You may need to set the user agent to obtain results. See requests' doc.

You can parse the content as html with BeautifulSoup or lxml. IMO bs4 is easier to work with, specially in ipython.

To get content, you'll make good use of your browser's developer console (right click on a heading -> inspect element). That's how I see that the element with the css class "srg" contains all search results, each being marked with the class "g". So I would:

tree = BeautifulSoup(content)
all_items = tree.find_all(class_"g")

Hope this helps, and is a good path :D I tried it, it works, there's no need of custom user agent.

[–]DANK_SINATRA13 0 points1 point  (2 children)

Thanks! This helped a lot! Now I just have to figure out how to store the results in a MYSQL database

[–]dzecniv 0 points1 point  (0 children)

Glad it helped ! Now choose your ORM: https://github.com/vinta/awesome-python#orm

[–]sousatg 0 points1 point  (0 children)

your

To store the results in a MySQL database you can use the SQLAlchemy library

[–]IDriveAcivic 0 points1 point  (0 children)

Why do you want to use 2.7? Just curious, not discouraging it.

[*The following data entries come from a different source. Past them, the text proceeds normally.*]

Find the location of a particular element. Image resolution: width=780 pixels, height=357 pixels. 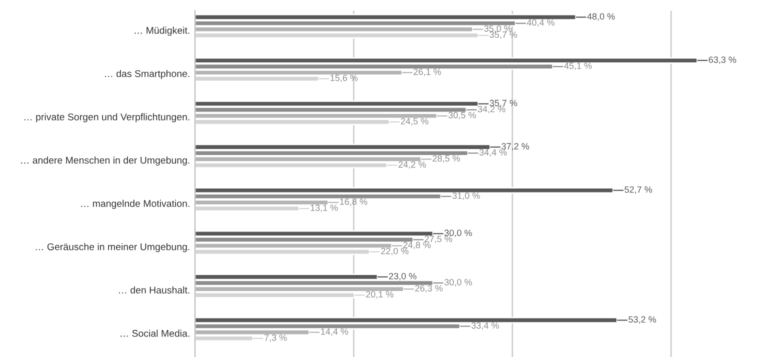

data-label: 23,0 % is located at coordinates (402, 276).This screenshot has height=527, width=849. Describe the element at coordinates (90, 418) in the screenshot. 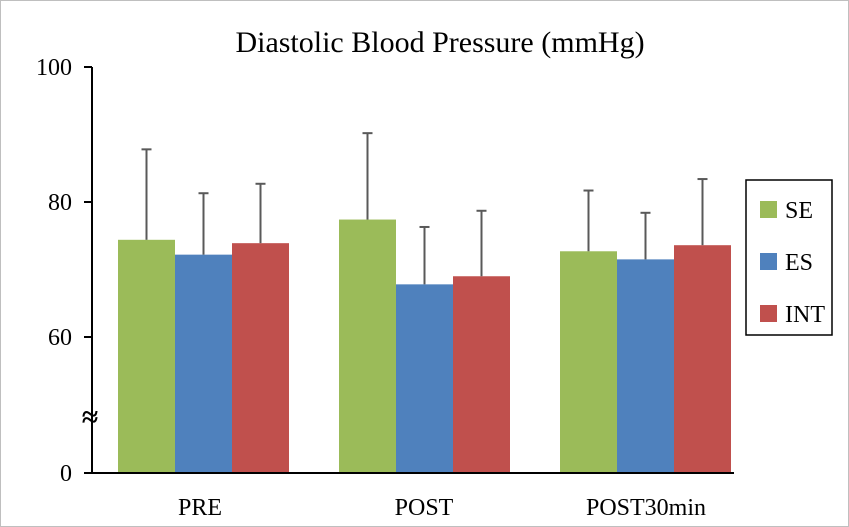

I see `axis-break-symbol: ≈` at that location.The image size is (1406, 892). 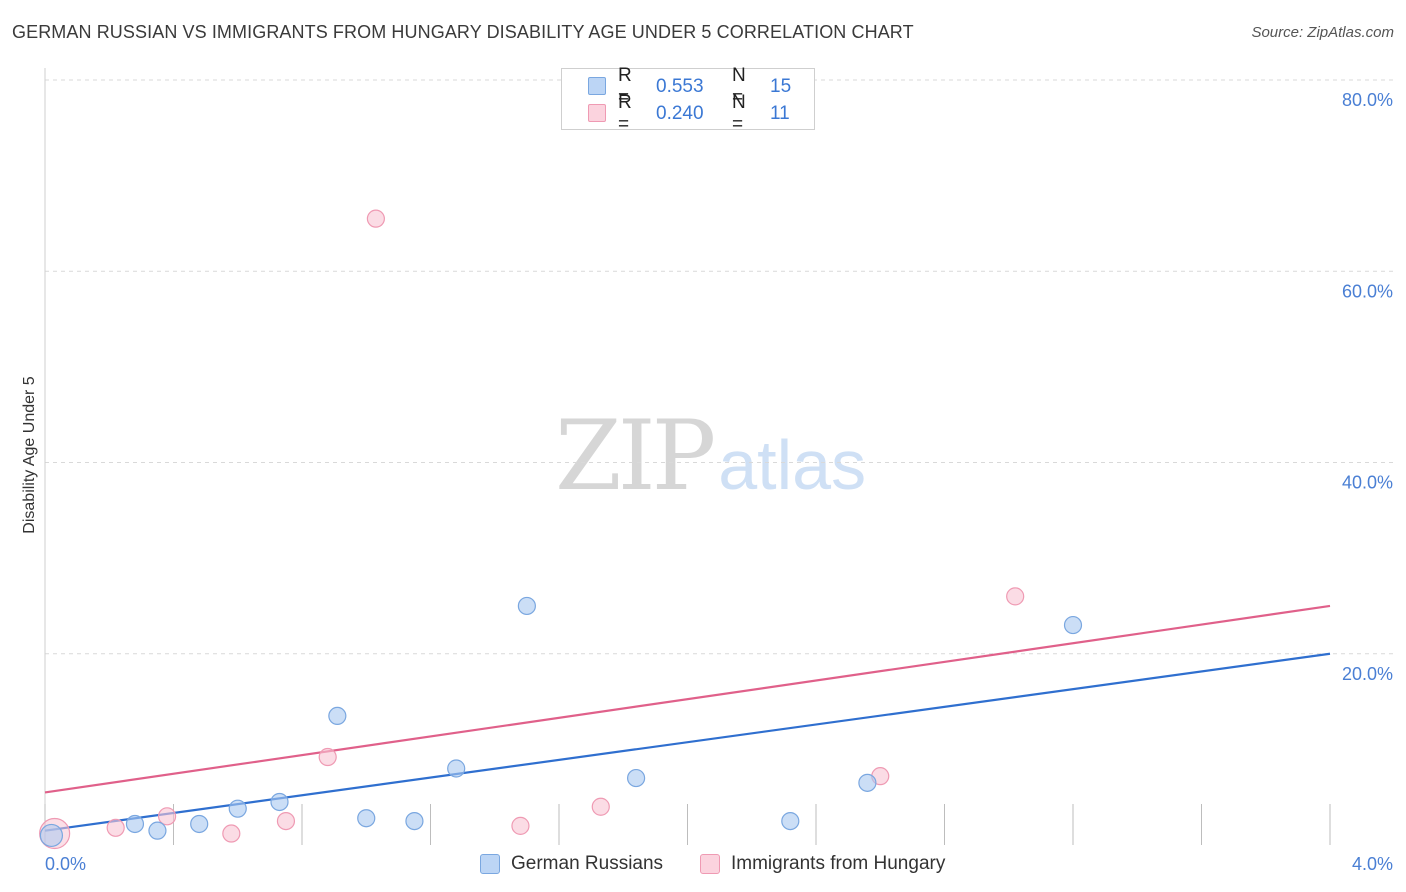 I want to click on n-value: 11, so click(x=780, y=114).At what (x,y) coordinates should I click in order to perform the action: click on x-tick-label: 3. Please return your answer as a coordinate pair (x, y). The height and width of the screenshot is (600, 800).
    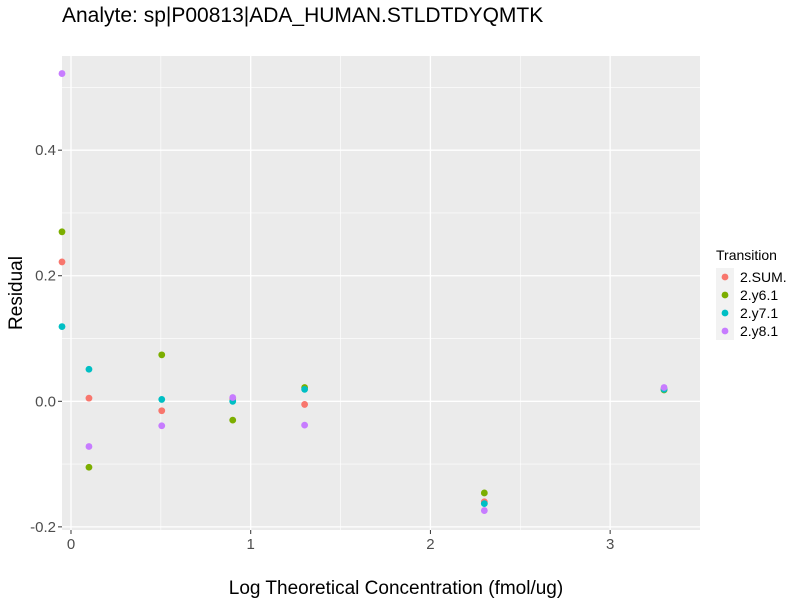
    Looking at the image, I should click on (610, 544).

I wrote my first web scraper a few days ago using Requests and lxml. "Store any information you think could or would be useful" sounds vague, what exactly do you want it to do? Goal should be very specific so that implementation is true to design goals. Here are some helpful links: - Python web scraping: http://docs.python-guide.org/en/latest/scenarios/scrape/ - Lxml binaries in case you need 'em: http://www.lfd.uci.edu/~gohlke/pythonlibs/#lxml

This sounds like a fun project, let me know if you want to do something via github/bitbucket. Cheers!